▶ _Problem description_
In the entries that follow, how many lines hold "Identify"? Nothing but the number is expected.

===== Exercise inputs =====

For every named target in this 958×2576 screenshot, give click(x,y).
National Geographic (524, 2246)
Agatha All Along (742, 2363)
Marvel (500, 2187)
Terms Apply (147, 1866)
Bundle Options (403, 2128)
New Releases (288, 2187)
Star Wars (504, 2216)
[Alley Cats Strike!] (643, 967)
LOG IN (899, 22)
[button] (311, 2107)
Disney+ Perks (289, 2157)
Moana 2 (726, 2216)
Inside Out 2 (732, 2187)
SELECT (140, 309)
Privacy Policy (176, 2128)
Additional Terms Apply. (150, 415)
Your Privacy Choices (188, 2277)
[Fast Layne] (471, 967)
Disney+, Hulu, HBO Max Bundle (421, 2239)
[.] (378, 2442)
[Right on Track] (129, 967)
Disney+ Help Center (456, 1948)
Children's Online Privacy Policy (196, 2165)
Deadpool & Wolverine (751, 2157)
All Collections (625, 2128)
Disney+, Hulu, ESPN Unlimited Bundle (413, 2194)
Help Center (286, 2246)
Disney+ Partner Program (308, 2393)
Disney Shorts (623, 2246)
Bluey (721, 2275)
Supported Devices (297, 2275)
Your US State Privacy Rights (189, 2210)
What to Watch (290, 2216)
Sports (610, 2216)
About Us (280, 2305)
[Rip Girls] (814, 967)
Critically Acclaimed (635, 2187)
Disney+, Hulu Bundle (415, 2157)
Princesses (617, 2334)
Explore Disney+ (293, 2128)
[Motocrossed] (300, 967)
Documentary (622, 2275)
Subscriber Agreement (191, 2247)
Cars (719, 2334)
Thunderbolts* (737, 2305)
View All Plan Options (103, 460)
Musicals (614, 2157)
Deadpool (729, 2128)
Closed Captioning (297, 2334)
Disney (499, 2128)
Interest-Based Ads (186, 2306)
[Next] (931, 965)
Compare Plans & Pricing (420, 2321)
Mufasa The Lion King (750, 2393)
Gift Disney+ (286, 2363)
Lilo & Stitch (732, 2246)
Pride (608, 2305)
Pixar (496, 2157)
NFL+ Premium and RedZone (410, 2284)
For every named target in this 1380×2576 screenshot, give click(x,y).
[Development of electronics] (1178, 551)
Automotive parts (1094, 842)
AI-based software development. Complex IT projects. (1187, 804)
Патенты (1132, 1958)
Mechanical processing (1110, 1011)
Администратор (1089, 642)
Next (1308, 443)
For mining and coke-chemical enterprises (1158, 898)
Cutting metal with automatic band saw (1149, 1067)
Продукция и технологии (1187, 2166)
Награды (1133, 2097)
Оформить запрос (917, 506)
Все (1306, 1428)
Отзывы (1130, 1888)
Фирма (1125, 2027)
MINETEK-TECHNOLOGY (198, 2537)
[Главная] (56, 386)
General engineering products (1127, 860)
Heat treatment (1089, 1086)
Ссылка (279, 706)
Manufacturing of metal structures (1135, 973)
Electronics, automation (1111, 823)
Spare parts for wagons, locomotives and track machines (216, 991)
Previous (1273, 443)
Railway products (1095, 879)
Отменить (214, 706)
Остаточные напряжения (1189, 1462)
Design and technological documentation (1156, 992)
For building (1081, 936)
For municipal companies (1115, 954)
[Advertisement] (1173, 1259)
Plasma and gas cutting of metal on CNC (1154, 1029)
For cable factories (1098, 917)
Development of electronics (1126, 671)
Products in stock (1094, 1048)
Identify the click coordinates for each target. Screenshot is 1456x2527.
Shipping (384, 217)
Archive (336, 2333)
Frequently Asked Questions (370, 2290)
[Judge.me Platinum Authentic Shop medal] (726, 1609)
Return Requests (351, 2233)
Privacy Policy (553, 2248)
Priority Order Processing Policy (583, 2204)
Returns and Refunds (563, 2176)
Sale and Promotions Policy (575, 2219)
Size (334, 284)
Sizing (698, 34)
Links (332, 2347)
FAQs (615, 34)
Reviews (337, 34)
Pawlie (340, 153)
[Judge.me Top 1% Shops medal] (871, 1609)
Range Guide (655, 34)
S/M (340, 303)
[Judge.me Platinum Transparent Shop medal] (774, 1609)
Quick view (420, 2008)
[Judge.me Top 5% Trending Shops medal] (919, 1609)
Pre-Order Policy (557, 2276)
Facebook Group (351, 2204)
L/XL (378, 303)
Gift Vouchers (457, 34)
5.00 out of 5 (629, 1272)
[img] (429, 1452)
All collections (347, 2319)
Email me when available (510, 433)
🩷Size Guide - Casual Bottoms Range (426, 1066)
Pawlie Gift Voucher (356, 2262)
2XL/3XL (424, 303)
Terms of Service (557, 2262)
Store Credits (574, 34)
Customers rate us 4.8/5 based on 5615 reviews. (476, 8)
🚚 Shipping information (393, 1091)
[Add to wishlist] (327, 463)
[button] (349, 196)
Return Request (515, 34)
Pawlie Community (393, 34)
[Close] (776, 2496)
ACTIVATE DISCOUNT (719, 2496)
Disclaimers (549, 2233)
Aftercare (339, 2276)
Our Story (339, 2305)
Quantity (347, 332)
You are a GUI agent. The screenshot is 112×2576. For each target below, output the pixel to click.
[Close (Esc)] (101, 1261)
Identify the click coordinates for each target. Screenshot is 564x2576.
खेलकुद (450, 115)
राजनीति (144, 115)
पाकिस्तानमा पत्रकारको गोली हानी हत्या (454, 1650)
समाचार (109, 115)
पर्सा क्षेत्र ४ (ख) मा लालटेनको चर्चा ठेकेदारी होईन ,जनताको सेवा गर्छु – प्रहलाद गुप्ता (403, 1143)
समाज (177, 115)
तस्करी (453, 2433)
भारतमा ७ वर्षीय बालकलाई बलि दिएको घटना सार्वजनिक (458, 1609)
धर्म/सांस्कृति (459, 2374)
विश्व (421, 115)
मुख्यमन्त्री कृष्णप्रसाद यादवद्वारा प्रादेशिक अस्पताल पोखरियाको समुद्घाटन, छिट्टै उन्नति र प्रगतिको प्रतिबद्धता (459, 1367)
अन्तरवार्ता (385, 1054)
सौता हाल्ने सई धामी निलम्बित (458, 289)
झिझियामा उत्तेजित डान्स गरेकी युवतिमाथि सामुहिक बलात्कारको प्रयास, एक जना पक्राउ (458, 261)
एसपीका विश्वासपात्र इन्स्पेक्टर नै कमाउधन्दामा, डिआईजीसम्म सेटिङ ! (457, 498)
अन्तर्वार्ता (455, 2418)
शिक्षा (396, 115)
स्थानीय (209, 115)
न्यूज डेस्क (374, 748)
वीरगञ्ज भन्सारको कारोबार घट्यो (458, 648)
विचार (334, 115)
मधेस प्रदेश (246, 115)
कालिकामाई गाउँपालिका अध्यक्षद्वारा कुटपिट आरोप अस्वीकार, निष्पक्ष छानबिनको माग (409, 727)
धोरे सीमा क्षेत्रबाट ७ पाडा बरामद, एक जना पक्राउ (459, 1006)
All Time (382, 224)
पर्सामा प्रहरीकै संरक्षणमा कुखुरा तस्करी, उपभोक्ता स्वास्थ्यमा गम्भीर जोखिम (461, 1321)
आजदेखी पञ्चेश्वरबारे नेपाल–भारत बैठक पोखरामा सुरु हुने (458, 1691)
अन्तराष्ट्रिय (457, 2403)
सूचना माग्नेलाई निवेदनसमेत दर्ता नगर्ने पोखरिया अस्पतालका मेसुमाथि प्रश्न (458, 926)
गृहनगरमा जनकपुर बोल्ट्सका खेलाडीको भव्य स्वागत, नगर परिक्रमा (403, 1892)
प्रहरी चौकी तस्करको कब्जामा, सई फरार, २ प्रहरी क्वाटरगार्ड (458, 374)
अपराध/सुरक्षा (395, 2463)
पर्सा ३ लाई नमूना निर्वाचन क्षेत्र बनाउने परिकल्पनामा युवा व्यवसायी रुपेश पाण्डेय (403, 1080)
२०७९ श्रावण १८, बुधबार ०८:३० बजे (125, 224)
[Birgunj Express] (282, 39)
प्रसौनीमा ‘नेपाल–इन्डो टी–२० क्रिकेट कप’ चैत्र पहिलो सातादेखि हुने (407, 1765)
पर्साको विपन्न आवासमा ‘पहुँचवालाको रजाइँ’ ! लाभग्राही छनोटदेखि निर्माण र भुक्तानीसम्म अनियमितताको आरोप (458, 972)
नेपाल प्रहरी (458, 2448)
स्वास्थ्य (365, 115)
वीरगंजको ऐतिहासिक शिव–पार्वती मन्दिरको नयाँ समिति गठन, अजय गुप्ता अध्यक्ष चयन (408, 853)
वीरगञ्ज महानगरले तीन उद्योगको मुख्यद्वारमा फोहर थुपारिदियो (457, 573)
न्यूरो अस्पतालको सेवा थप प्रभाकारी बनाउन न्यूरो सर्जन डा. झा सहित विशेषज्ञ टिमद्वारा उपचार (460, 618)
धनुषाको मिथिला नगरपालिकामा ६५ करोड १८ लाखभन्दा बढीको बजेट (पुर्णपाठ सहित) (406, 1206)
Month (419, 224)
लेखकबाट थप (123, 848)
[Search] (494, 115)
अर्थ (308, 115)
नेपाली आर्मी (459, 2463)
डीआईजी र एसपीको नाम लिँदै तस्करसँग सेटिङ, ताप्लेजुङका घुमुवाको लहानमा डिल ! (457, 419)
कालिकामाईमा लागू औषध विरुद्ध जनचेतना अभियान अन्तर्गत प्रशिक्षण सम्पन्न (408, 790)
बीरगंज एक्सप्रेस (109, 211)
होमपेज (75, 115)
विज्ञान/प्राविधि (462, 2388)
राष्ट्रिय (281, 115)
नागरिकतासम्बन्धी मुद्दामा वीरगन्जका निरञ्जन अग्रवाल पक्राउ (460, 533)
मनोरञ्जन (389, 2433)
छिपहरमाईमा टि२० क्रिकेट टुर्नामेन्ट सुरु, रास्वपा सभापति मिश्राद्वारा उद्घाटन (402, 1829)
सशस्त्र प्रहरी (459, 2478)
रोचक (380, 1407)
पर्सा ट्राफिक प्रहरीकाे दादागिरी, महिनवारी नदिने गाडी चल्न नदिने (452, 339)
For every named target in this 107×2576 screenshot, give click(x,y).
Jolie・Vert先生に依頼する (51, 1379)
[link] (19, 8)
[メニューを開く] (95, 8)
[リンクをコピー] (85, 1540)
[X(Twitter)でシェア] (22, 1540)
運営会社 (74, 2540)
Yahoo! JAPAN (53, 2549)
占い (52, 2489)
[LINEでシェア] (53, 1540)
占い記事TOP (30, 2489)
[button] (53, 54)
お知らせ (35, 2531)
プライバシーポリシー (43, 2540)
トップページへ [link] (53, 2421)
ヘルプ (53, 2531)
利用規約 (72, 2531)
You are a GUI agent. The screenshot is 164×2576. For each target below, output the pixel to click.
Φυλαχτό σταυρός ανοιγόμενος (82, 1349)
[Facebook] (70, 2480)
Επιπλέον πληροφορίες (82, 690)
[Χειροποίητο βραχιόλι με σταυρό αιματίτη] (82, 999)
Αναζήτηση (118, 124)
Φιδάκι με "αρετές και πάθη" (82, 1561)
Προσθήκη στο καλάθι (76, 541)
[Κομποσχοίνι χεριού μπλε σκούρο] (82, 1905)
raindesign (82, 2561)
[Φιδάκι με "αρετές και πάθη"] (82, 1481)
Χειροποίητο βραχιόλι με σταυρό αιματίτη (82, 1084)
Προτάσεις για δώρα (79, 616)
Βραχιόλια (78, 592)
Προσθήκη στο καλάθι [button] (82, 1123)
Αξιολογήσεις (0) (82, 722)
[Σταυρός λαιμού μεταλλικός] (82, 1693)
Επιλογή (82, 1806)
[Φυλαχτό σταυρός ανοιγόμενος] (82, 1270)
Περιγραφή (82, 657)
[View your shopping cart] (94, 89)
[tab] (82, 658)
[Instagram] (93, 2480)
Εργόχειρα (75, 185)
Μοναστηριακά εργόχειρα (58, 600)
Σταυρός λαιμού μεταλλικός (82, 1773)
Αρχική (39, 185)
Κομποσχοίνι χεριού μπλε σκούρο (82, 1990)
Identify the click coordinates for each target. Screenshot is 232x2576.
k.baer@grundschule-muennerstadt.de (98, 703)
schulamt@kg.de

=====

▶ _Answer space_
3